The Diary of Alicia Keys is the second studio album by American singer Alicia Keys. It was released on December 2, 2003, by J Records. The album was recorded at several recording studios, and production was handled primarily by Keys with contributions from Kanye West and Kerry Brothers Jr., who described it as "an R&B album".

Upon its release, The Diary of Alicia Keys received generally positive reviews from music critics. The album debuted at number one on the US Billboard 200 chart, selling 618,000 copies in its first week. It became Keys' second consecutive number-one debut in the United States and spawned three top-ten singles. The Diary of Alicia Keys earned Keys three Grammy Awards at the 47th Annual Grammy Awards. The album has sold over five million units in the United States and over eight million copies worldwide.

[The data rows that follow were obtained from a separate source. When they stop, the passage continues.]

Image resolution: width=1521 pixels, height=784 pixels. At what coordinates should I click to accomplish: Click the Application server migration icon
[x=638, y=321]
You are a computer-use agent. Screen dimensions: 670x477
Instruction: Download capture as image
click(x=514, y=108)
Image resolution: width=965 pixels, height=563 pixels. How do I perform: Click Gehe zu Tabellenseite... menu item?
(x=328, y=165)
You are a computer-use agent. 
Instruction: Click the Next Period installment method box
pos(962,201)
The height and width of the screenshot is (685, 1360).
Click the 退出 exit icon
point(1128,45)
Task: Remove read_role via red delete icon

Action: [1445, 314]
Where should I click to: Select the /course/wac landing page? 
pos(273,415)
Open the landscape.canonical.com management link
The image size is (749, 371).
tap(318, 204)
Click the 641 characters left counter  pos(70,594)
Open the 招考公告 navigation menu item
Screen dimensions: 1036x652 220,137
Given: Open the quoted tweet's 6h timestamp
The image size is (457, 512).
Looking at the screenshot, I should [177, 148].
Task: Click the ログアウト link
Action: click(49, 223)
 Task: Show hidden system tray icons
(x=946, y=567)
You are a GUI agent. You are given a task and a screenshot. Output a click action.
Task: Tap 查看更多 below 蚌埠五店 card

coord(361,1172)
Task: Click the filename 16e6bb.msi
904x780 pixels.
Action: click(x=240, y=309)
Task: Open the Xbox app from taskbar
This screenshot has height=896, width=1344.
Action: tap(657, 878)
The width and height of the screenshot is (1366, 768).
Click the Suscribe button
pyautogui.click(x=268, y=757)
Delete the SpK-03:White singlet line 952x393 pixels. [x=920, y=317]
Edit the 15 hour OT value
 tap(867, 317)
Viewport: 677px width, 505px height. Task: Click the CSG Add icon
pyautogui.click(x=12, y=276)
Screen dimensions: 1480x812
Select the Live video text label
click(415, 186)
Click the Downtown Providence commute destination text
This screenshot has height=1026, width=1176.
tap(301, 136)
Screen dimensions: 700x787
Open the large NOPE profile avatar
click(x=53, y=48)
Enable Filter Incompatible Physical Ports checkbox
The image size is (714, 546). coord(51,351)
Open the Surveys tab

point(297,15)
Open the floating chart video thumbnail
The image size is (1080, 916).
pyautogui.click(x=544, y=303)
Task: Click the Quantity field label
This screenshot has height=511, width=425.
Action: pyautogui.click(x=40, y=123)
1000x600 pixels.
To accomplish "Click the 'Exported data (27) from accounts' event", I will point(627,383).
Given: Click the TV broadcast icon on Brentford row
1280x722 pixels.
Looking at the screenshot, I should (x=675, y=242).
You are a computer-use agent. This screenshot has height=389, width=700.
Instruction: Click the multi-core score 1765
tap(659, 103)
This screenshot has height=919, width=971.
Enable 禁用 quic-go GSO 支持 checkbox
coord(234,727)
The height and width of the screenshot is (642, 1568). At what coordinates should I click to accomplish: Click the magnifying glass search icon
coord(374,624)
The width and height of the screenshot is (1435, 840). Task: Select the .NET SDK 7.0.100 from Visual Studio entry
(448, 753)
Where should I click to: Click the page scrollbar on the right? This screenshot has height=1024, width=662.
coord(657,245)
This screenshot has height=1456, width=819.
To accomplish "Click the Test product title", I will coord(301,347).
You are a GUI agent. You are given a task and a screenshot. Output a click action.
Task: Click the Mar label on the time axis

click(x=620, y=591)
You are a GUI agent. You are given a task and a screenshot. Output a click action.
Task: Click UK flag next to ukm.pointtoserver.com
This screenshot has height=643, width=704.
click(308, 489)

Background and development
Keys' debut studio album Songs in A Minor was released on June 5, 2001. Debuting atop the US Billboard 200, it went on to sell over 6.2 million copies and earned Keys five Grammy Awards at the 44th Annual Grammy Awards, tying Keys with Lauryn Hill as the female artist with most Grammy Awards won in a single ceremony (the record has since been broken by Beyoncé and Adele). Keys embarked on the Songs in A Minor Tour (2001–2002) in support of the album; while touring, Keys started writing songs for her second studio album. Due to the extreme popularity of Songs in A Minor, there was a lot of pressure on The Diary of Alicia Keys to match or exceed that success. Speaking on the subject, album contributor Kerry Brothers, Jr. said in 2018:

Recording and production

Following the completion of the Songs in A Minor Tour, Keys started recording The Diary of Alicia Keys in late 2002; while touring, Keys solely wrote several songs for the album, including "Dragon Days" and the interlude "Feeling U, Feeling Me". Initial recording sessions took place at the Kampo Studio in Tribeca and the first song recorded was the album's closing track "Nobody Not Really", which "set the tone for the album" according to engineer Ann Mincieli. The album was mostly recorded at studios in New York City; some of the New York City recording sessions were interrupted by the Northeast blackout of 2003. In order to capture the 1960s–1970s sound she wanted on the album, Keys equipped her studio with "vintage" instruments. Among producers, Keys worked with Kerry Brothers, Jr., Kanye West, Timbaland, Dre & Vidal, Easy Mo Bee, D'wayne Wiggins and Kumasi. Dre & Vidal's Andre Harris stated he and Keys "crossed paths in the studio" while Dre & Vidal were working on Usher's album Confessions (2004) and started working together afterwards.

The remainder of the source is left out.